Thank you! I had stepped away from the thread as work was busy yesterday, so I wasn't intentionally meaning to be silent. Although having seen the responses since my last post it was probably a good thing I didn't see some of them!

I had a session with my counsellor last night, and (I felt) put across why their comments were not appropriate. They did apologise, for what that's worth. So thank you to everyone who helped me see clearly on that front. I've asked for a break from my sessions and in honesty I won't be going back to see them but that's a conversation I'll be having with them when I've cleared my head a little and can set up someone who is better suited to help me.

Fortunately I'm in a place now where being accused of lying about my very real experiences doesn't affect me anymore, otherwise certain posts on this thread would have really hurt. So I'm not going to give that attempted side-track any oxygen whatsoever. All I will say, for the benefit of those who might one day Google looking for help along the same lines and see this post but are not yet in the same headspace as I am now - I believe you. The system is set up to silence us, but hold the truth close and do not let anyone take that from you no matter how hard they try.

Thank you to those who posted their thoughts - lots of valid opinions on both sides of the fence that were useful.

OP posts:
KettrickenSmiled · 06/05/2022 13:00

What a stonking, thoughtful, wise & measured update post, OP.

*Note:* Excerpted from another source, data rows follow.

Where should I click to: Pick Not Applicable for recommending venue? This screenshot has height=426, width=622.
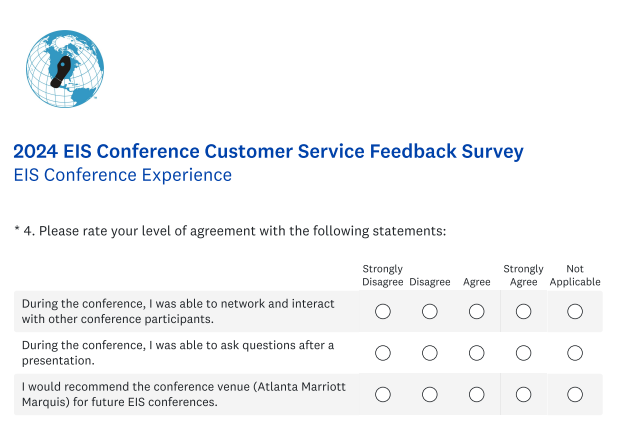575,394
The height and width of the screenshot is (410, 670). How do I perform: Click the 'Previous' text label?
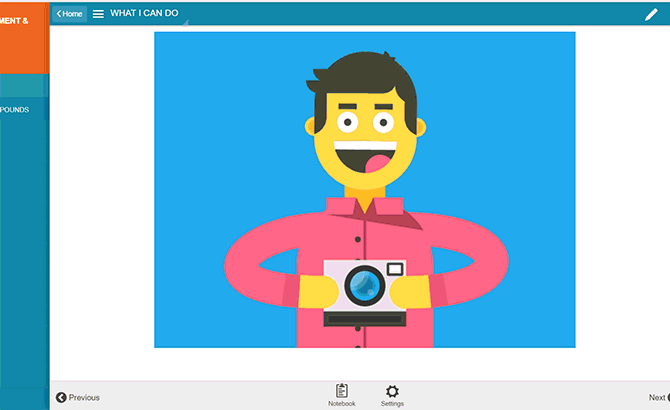(84, 397)
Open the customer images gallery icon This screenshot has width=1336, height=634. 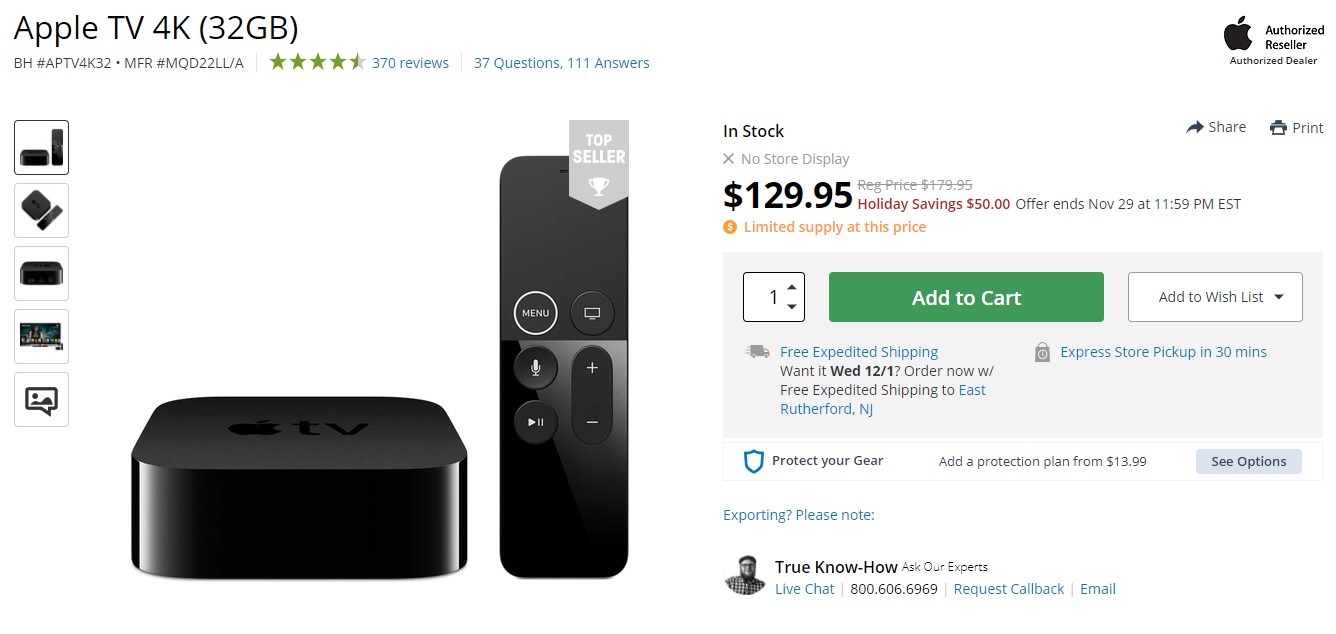pyautogui.click(x=41, y=400)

Your dignity puts the PP who was goading you with their ill-written & performative 'disbelief' to shame. Like you give AF about his/her spiteful little delusions anyway.
Bloody well done with the way you handled your counsellor yesterday.
I believe you.

PP/lurkers/future victim-survivors reading this thread who need similar support? I believe you.

Herejustforthisone · 06/05/2022 13:39

Absolutely astonished by some of the viewpoints held in this thread.

@Ifitdoesntmakesense 👀

A woman is physically, psychologically and financially abused by a man, but still she is expected to accommodate him and be kind to him, rather than protect herself, having been finally able to escape the relationship.

We have got to stop propping up the idea that women have to be the peacemakers at their own expense, to make men’s lives easier.

CloudPine · 06/05/2022 14:11

I wish you well. OP. Well done for telling your counsellor what you needed to, and for resolving to find someone more suitable. 💪

mbosnz · 06/05/2022 14:47

Apologies for having inappropriately posted on this thread.

Just want to say you sound an incredibly strong, brave, and grounded woman, and yes, I believe you. Well done for having strong boundaries, and the courage to assert yourself with your counsellor - I wish I had done so, once upon a time!

twistingmylemon · 06/05/2022 17:00

Well done, OP, for raising this with your counsellor.

I actually wondered if your counsellor was male as I had a kind of similar experience with a male counsellor who I had a good therapeutic relationship with and had helped me but was also keen for me to make nice to my abusers (in this case family members).

In my case I think my therapist understood trauma to a certain extent but not the power dynamics of male on female abuse.

Phineyj · 21/05/2022 15:48

Just come on the thread to say that as a teacher I would 100% rather meet parents separately than have separated ones both there if one of them would much rather the other wasn't.

I did a parents' evening appointment once with the dad, the mum, the mum's new female partner and the teenage child. OMG that one was awkward!